Pode objectar-se que também há pessoas que vivem na sua profissão muito dedicadas aos outros, e se casam normalmente: por que não os sacerdotes? Sim, é verdade, mas o celibato dos sacerdotes é o sinal de uma escolha e de uma consagração feita por Jesus a alguns dos seus irmãos ao serviço de todos, e é o sinal desta entrega total, em resposta ao chamamento inteiramente livre e gratuito de Jesus.

Que ninguém tenha medo, se for chamado por Jesus Cristo por este caminho! Como é um dom do Coração de Jesus, é preciso pedir-Lhe que o dê! Na sua Carta aos sacerdotes, da Quinta-Feira Santa de 2004, escreveu o Papa Beato João Paulo II: “Na verdade, as vocações são um dom de Deus, que se devem suplicar incessantemente. (…) A oração, enriquecida pela oferta silenciosa do sofrimento, é o primeiro e mais eficaz meio da pastoral vocacional. Rezar é manter fixo o olhar em Cristo, confiando que d’Ele mesmo, único sacerdote, e da sua divina oblação, brotam abundantemente, pela acção do Espírito Santo, os germes de vocação necessários em cada época para a vida e a missão da Igreja” (n. 5).

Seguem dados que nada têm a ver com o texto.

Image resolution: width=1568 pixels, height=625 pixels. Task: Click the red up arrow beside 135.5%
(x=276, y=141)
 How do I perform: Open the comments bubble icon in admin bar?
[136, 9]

No final do diálogo que o Evangelho de S. João descreve, Jesus disse a Pedro, simplesmente: “Tu segue-Me” (João 21, 22) (em latim: “Tu me sequere”). É tão simples e tão fácil como isto: seguir Jesus, ir com Ele, nunca se afastar d’Ele, para dar a vida por todos, como Jesus, e a todos e cada um ajudar a crescer no amor a Deus e na santidade da vida cristã.

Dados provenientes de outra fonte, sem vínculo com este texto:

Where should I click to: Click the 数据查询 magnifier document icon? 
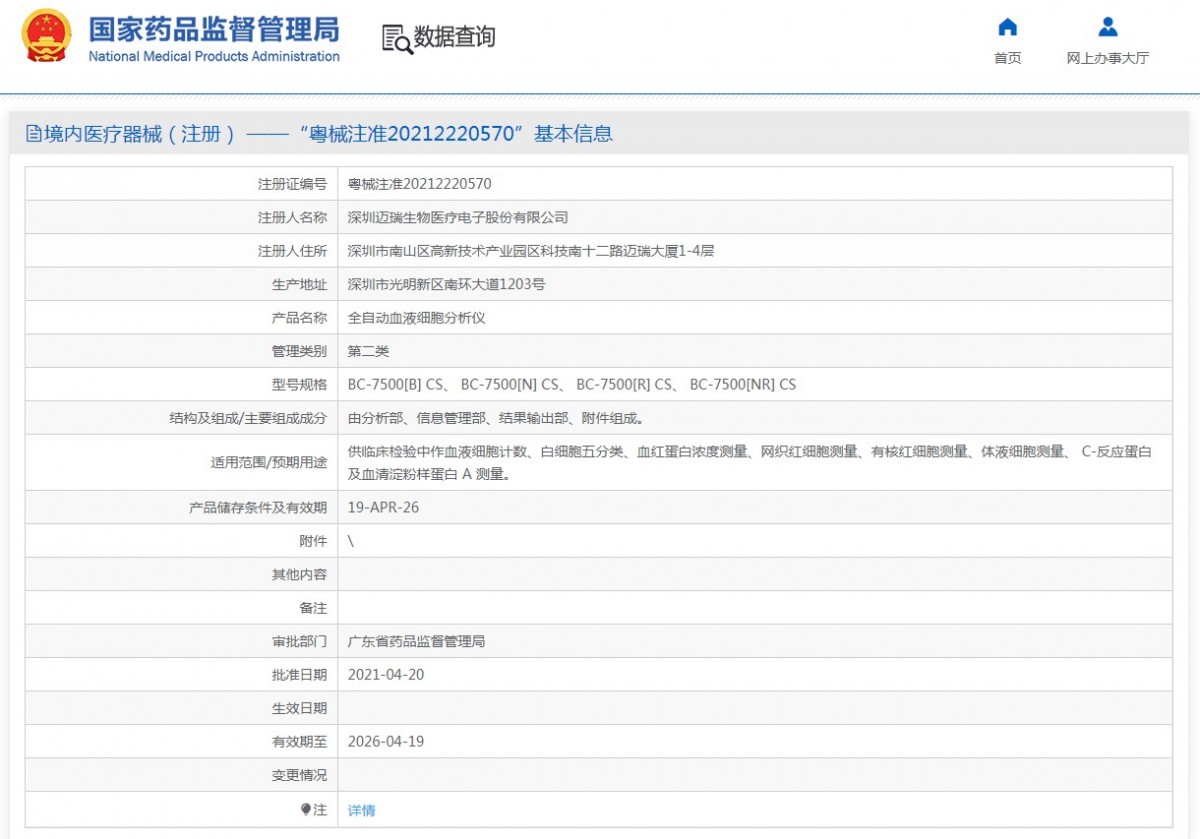[x=397, y=39]
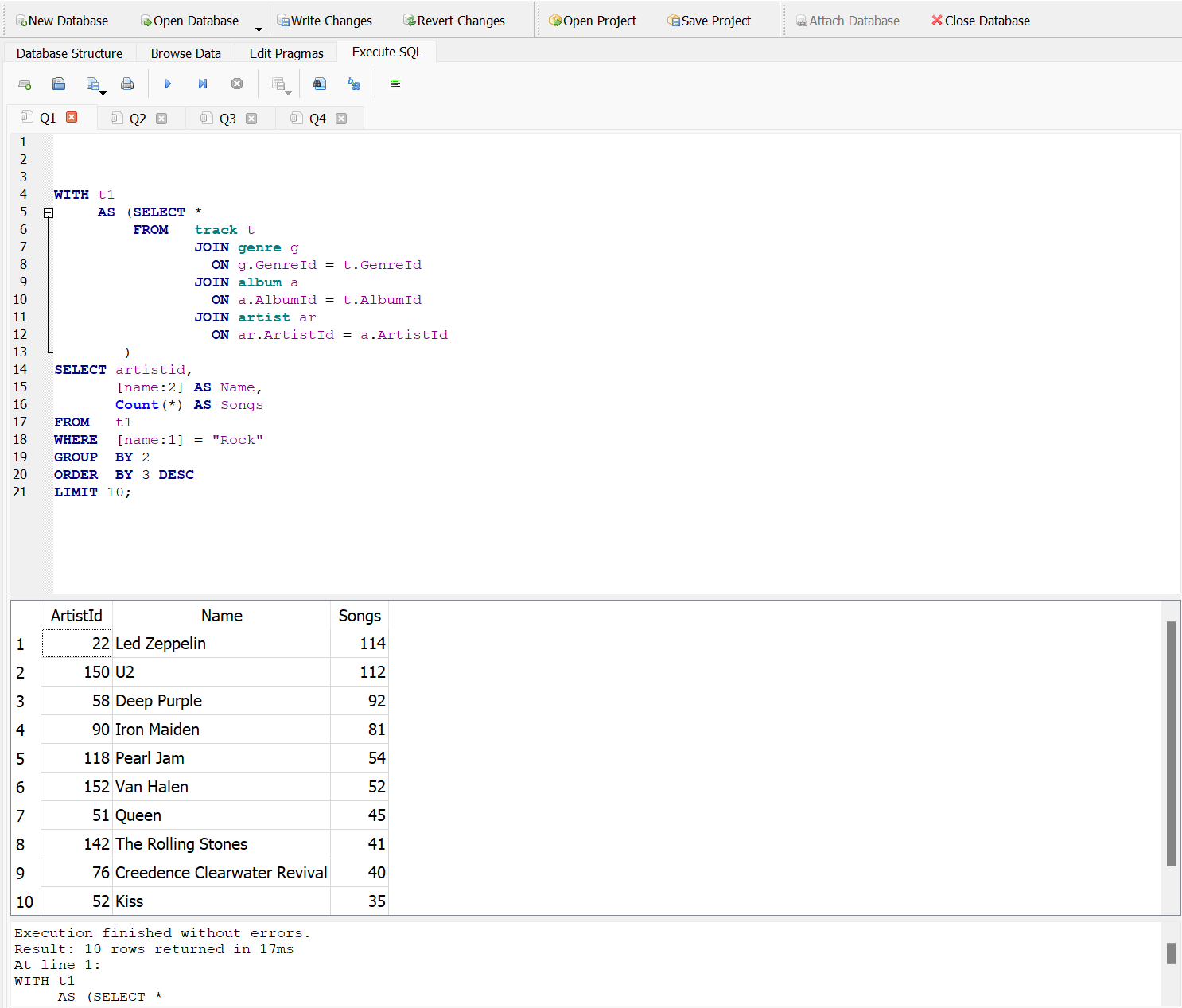Image resolution: width=1182 pixels, height=1008 pixels.
Task: Close the Q1 query tab
Action: click(x=72, y=117)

Na Igreja, todos vivemos a alegria da fé e o assombro de reconhecer a presença de Jesus ressuscitado no meio de nós. Precisamos de pedir para todos esta capacidade de reconhecimento imediato de Jesus na nossa vida, como o discípulo "a quem Jesus amava", que exclamou com grande alegria: “É o Senhor” (João 21, 7). E pedimos também o entusiasmo e a prontidão de Simão Pedro: “quando ouviu dizer que era o Senhor” (João 21, 7), lançou-se ao mar, para se encontrar com Jesus quanto antes, porque tinha um grande desejo de estar com Jesus, e nunca se separar d’Ele.

Jerôme Nadal (ed.), Aparição de Cristo junto ao mar de Tiberíades

O segredo da vida da Igreja é realizar fielmente, em cada momento, o que Jesus nos pede. Naquela noite, os discípulos tinham ido pescar, mas “não apanharam nada” (João 21, 3). Mas, “ao romper da manhã”, o próprio Jesus ressuscitado, ainda antes de ser reconhecido, disse aos discípulos: “«Lançai a rede para a direita do barco e encontrareis». Eles lançaram a rede, e já mal a podiam arrastar por causa da abundância de peixes” (João 21, 4-6). Se formos dóceis ao que Jesus nos disser, pela voz da Igreja, na direcção espiritual ou no silêncio da nossa oração, seremos surpreendidos pela fecundidade extraordinária dos nossos esforços.
Naquele dia, Jesus preparou com grande carinho uma refeição aos seus discípulos. Hoje, com infinito amor, alimenta-nos com o Pão santíssimo da Eucaristia. Que nenhuma dificuldade ou incompreensão silencie o nosso anúncio de Jesus Cristo, e que as nossas vozes se juntem ao louvor tributado pelo universo inteiro, pelos anjos e por todos os santos “Àquele que está sentado no Trono, e ao Cordeiro”, como diz o Livro do Apocalipse. A Ele “o louvor e a honra, a glória e o poder, pelos séculos dos séculos” (Apocalipse 5, 13).